⟨
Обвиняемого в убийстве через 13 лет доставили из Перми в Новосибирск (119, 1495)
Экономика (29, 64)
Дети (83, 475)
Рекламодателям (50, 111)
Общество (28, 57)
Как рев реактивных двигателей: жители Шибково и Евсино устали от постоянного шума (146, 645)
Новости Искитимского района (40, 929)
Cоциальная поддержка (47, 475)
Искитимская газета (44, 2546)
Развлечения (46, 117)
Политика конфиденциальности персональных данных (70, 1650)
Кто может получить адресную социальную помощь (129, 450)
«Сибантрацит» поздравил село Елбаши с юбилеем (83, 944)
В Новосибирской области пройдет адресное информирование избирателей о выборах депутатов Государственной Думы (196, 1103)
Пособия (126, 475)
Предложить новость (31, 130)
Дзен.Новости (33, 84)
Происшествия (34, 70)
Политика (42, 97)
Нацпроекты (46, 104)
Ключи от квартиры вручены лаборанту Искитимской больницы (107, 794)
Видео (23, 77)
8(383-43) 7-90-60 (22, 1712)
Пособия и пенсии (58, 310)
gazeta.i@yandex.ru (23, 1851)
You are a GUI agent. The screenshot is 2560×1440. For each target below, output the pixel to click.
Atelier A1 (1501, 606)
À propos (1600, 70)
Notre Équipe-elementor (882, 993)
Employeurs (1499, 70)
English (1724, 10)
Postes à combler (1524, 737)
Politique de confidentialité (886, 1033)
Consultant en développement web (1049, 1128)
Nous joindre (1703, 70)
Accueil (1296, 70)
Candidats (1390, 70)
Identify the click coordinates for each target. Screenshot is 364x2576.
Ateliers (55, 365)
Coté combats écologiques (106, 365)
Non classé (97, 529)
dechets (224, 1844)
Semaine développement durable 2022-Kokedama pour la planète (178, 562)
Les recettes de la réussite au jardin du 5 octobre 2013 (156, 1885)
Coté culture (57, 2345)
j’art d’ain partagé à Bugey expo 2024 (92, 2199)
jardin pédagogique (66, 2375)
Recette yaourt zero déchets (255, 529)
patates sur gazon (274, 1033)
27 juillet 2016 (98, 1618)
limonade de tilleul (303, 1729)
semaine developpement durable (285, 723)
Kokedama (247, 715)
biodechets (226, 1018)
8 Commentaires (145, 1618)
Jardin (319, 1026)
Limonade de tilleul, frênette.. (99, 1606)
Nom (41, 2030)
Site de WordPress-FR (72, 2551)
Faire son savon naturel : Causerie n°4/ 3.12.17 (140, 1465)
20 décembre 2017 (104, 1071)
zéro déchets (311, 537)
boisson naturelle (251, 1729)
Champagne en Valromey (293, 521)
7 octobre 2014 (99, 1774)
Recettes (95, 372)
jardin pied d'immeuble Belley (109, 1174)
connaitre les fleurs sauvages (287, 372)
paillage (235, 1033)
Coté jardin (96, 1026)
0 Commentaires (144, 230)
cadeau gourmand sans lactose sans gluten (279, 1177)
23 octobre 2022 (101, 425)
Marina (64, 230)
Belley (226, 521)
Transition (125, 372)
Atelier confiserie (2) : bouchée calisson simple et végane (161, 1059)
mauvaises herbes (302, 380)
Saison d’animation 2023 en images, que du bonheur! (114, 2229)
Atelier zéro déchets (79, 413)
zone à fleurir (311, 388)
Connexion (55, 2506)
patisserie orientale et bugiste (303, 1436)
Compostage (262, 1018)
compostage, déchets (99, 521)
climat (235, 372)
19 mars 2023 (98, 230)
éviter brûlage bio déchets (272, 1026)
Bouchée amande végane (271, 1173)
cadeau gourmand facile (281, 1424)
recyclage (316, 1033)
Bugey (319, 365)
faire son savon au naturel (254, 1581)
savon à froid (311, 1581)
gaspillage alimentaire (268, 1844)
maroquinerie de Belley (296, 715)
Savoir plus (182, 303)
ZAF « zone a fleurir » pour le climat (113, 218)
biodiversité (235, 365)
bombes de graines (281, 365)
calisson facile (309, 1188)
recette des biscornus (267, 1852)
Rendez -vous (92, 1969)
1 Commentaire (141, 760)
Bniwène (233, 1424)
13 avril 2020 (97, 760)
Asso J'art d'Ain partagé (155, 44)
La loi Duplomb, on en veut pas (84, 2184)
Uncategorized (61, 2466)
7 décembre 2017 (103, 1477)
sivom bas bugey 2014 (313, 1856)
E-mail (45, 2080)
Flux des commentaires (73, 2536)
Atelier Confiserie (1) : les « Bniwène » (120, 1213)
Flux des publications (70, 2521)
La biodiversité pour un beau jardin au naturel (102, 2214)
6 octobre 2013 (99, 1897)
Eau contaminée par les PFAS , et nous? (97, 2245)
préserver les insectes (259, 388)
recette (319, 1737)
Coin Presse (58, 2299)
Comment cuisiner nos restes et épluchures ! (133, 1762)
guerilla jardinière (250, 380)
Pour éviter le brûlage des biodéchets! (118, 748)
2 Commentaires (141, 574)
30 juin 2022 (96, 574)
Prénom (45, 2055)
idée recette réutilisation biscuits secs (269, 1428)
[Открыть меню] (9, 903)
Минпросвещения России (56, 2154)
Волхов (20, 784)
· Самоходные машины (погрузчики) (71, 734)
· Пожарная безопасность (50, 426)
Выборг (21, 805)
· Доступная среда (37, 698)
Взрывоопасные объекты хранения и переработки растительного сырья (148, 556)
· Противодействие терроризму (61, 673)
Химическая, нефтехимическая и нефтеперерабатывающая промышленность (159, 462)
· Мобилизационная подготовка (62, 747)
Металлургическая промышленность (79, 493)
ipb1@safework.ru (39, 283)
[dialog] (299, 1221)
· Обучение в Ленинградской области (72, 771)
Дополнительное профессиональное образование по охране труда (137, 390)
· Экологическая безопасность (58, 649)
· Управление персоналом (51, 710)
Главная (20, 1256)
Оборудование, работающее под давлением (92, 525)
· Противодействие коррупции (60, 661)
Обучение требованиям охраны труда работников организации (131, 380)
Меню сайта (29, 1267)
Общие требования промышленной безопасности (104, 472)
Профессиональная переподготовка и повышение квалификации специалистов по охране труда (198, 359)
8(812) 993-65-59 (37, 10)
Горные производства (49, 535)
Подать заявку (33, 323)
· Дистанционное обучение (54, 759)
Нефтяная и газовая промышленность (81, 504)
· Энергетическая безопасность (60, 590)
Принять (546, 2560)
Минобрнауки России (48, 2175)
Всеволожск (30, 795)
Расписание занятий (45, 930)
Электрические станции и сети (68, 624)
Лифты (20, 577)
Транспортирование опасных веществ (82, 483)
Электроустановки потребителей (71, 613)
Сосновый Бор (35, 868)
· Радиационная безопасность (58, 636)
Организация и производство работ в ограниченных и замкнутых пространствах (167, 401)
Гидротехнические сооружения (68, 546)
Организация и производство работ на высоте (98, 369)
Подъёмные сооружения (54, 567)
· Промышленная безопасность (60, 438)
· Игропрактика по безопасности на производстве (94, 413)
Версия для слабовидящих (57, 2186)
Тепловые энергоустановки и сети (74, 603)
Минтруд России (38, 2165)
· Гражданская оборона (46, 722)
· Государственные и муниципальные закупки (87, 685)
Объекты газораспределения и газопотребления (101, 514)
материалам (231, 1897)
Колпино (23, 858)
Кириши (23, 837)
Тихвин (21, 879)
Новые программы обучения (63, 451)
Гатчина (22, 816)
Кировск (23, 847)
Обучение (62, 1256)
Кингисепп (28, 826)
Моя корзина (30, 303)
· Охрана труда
⟩
» **Work order**
Please restate every line of the records exactly.

» **The answer**
Обвиняемого в убийстве через 13 лет доставили из Перми в Новосибирск (119, 1495)
Экономика (29, 64)
Дети (83, 475)
Рекламодателям (50, 111)
Общество (28, 57)
Как рев реактивных двигателей: жители Шибково и Евсино устали от постоянного шума (146, 645)
Новости Искитимского района (40, 929)
Cоциальная поддержка (47, 475)
Искитимская газета (44, 2546)
Развлечения (46, 117)
Политика конфиденциальности персональных данных (70, 1650)
Кто может получить адресную социальную помощь (129, 450)
«Сибантрацит» поздравил село Елбаши с юбилеем (83, 944)
В Новосибирской области пройдет адресное информирование избирателей о выборах депутатов Государственной Думы (196, 1103)
Пособия (126, 475)
Предложить новость (31, 130)
Дзен.Новости (33, 84)
Происшествия (34, 70)
Политика (42, 97)
Нацпроекты (46, 104)
Ключи от квартиры вручены лаборанту Искитимской больницы (107, 794)
Видео (23, 77)
8(383-43) 7-90-60 (22, 1712)
Пособия и пенсии (58, 310)
gazeta.i@yandex.ru (23, 1851)
You are a GUI agent. The screenshot is 2560×1440. For each target below, output the pixel to click.
Atelier A1 (1501, 606)
À propos (1600, 70)
Notre Équipe-elementor (882, 993)
Employeurs (1499, 70)
English (1724, 10)
Postes à combler (1524, 737)
Politique de confidentialité (886, 1033)
Consultant en développement web (1049, 1128)
Nous joindre (1703, 70)
Accueil (1296, 70)
Candidats (1390, 70)
Identify the click coordinates for each target. Screenshot is 364x2576.
Ateliers (55, 365)
Coté combats écologiques (106, 365)
Non classé (97, 529)
dechets (224, 1844)
Semaine développement durable 2022-Kokedama pour la planète (178, 562)
Les recettes de la réussite au jardin du 5 octobre 2013 (156, 1885)
Coté culture (57, 2345)
j’art d’ain partagé à Bugey expo 2024 (92, 2199)
jardin pédagogique (66, 2375)
Recette yaourt zero déchets (255, 529)
patates sur gazon (274, 1033)
27 juillet 2016 (98, 1618)
limonade de tilleul (303, 1729)
semaine developpement durable (285, 723)
Kokedama (247, 715)
biodechets (226, 1018)
8 Commentaires (145, 1618)
Jardin (319, 1026)
Limonade de tilleul, frênette.. (99, 1606)
Nom (41, 2030)
Site de WordPress-FR (72, 2551)
Faire son savon naturel : Causerie n°4/ 3.12.17 (140, 1465)
20 décembre 2017 (104, 1071)
zéro déchets (311, 537)
boisson naturelle (251, 1729)
Champagne en Valromey (293, 521)
7 octobre 2014 (99, 1774)
Recettes (95, 372)
jardin pied d'immeuble Belley (109, 1174)
connaitre les fleurs sauvages (287, 372)
paillage (235, 1033)
Coté jardin (96, 1026)
0 Commentaires (144, 230)
cadeau gourmand sans lactose sans gluten (279, 1177)
23 octobre 2022 (101, 425)
Marina (64, 230)
Belley (226, 521)
Transition (125, 372)
Atelier confiserie (2) : bouchée calisson simple et végane (161, 1059)
mauvaises herbes (302, 380)
Saison d’animation 2023 en images, que du bonheur! (114, 2229)
Atelier zéro déchets (79, 413)
zone à fleurir (311, 388)
Connexion (55, 2506)
patisserie orientale et bugiste (303, 1436)
Compostage (262, 1018)
compostage, déchets (99, 521)
climat (235, 372)
19 mars 2023 (98, 230)
éviter brûlage bio déchets (272, 1026)
Bouchée amande végane (271, 1173)
cadeau gourmand facile (281, 1424)
recyclage (316, 1033)
Bugey (319, 365)
faire son savon au naturel (254, 1581)
savon à froid (311, 1581)
gaspillage alimentaire (268, 1844)
maroquinerie de Belley (296, 715)
Savoir plus (182, 303)
ZAF « zone a fleurir » pour le climat (113, 218)
biodiversité (235, 365)
bombes de graines (281, 365)
calisson facile (309, 1188)
recette des biscornus (267, 1852)
Rendez -vous (92, 1969)
1 Commentaire (141, 760)
Bniwène (233, 1424)
13 avril 2020 (97, 760)
Asso J'art d'Ain partagé (155, 44)
La loi Duplomb, on en veut pas (84, 2184)
Uncategorized (61, 2466)
7 décembre 2017 (103, 1477)
sivom bas bugey 2014 (313, 1856)
E-mail (45, 2080)
Flux des commentaires (73, 2536)
Atelier Confiserie (1) : les « Bniwène » (120, 1213)
Flux des publications (70, 2521)
La biodiversité pour un beau jardin au naturel (102, 2214)
6 octobre 2013 (99, 1897)
Eau contaminée par les PFAS , et nous? (97, 2245)
préserver les insectes (259, 388)
recette (319, 1737)
Coin Presse (58, 2299)
Comment cuisiner nos restes et épluchures ! (133, 1762)
guerilla jardinière (250, 380)
Pour éviter le brûlage des biodéchets! (118, 748)
2 Commentaires (141, 574)
30 juin 2022 (96, 574)
Prénom (45, 2055)
idée recette réutilisation biscuits secs (269, 1428)
[Открыть меню] (9, 903)
Минпросвещения России (56, 2154)
Волхов (20, 784)
· Самоходные машины (погрузчики) (71, 734)
· Пожарная безопасность (50, 426)
Выборг (21, 805)
· Доступная среда (37, 698)
Взрывоопасные объекты хранения и переработки растительного сырья (148, 556)
· Противодействие терроризму (61, 673)
Химическая, нефтехимическая и нефтеперерабатывающая промышленность (159, 462)
· Мобилизационная подготовка (62, 747)
Металлургическая промышленность (79, 493)
ipb1@safework.ru (39, 283)
[dialog] (299, 1221)
· Обучение в Ленинградской области (72, 771)
Дополнительное профессиональное образование по охране труда (137, 390)
· Экологическая безопасность (58, 649)
· Управление персоналом (51, 710)
Главная (20, 1256)
Оборудование, работающее под давлением (92, 525)
· Противодействие коррупции (60, 661)
Обучение требованиям охраны труда работников организации (131, 380)
Меню сайта (29, 1267)
Общие требования промышленной безопасности (104, 472)
Профессиональная переподготовка и повышение квалификации специалистов по охране труда (198, 359)
8(812) 993-65-59 (37, 10)
Горные производства (49, 535)
Подать заявку (33, 323)
· Дистанционное обучение (54, 759)
Нефтяная и газовая промышленность (81, 504)
· Энергетическая безопасность (60, 590)
Принять (546, 2560)
Минобрнауки России (48, 2175)
Всеволожск (30, 795)
Расписание занятий (45, 930)
Электрические станции и сети (68, 624)
Лифты (20, 577)
Транспортирование опасных веществ (82, 483)
Электроустановки потребителей (71, 613)
Сосновый Бор (35, 868)
· Радиационная безопасность (58, 636)
Организация и производство работ в ограниченных и замкнутых пространствах (167, 401)
Гидротехнические сооружения (68, 546)
Организация и производство работ на высоте (98, 369)
Подъёмные сооружения (54, 567)
· Промышленная безопасность (60, 438)
· Игропрактика по безопасности на производстве (94, 413)
Версия для слабовидящих (57, 2186)
Тепловые энергоустановки и сети (74, 603)
Минтруд России (38, 2165)
· Гражданская оборона (46, 722)
· Государственные и муниципальные закупки (87, 685)
Объекты газораспределения и газопотребления (101, 514)
материалам (231, 1897)
Колпино (23, 858)
Кириши (23, 837)
Тихвин (21, 879)
Новые программы обучения (63, 451)
Гатчина (22, 816)
Кировск (23, 847)
Обучение (62, 1256)
Кингисепп (28, 826)
Моя корзина (30, 303)
· Охрана труда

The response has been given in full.